Saturday, November 14, 2009


The icon above is by the late Sr. Aloysius McVeigh and is kept in the parish church in Glendalough.

Today is a feast day in the Archdiocese of Dublin as we honour our patron Naoimh Lorcan Ua Tuathail or Lawrence O'Toole (1128-1180) Archbishop of Dublin and a member of the a leading noble family of Leinster. His life overlaps and is comparable with that of St. Thomas a Becket (1118 – 29 December 1170). He was given into the care of the Church after a period as a hostage and became a monk at St. Kevin's monastery at Glendalough. In 1154, at the age of 26 he was made abbot. As abbot he was a reformer but also a man possessed of great compassion for the poor, a feature of his ministry as Bishop. To the end of his life he wore a hair shirt and fasted on Fridays on bread and water yet was ever the generous host with his guests.
In Dublin he had a hard job.

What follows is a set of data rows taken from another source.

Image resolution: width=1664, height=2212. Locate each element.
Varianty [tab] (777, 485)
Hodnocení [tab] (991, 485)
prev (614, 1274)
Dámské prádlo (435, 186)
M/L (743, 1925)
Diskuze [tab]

The tiny city was a viking (Danish and Norwegian)city. He was the first Irish (Gaelic) bishop and the son of a Gaelic prince but he had the support of the clergy and the people especially after his work during a famine. He was a true pastor and a man of peace. With the arrival of the Normans to aid Diarmait against the other Irish princes Ireland began her long saga of English interference in her affairs and Lorcan found himself 'uncle-in-law' to Strongbow.
He worked to build peace between the invaders and the out-classed Irish.
At the same time he sought to reform the Dublin diocese. He repaired the cathedral and worked to restore clerical discipline. He attended the Third Lateran Council and so impressed the Pope that he was made a Legate. While on another mission for the High King he took ill and died at Eu in Normandy. An Irish historian has suggested that there is something suspicious in the award of Irish lands to the canons of Eu after the death of Lorcan. Did Henry II fins a less obvious way to rid himself of another troublesome priest?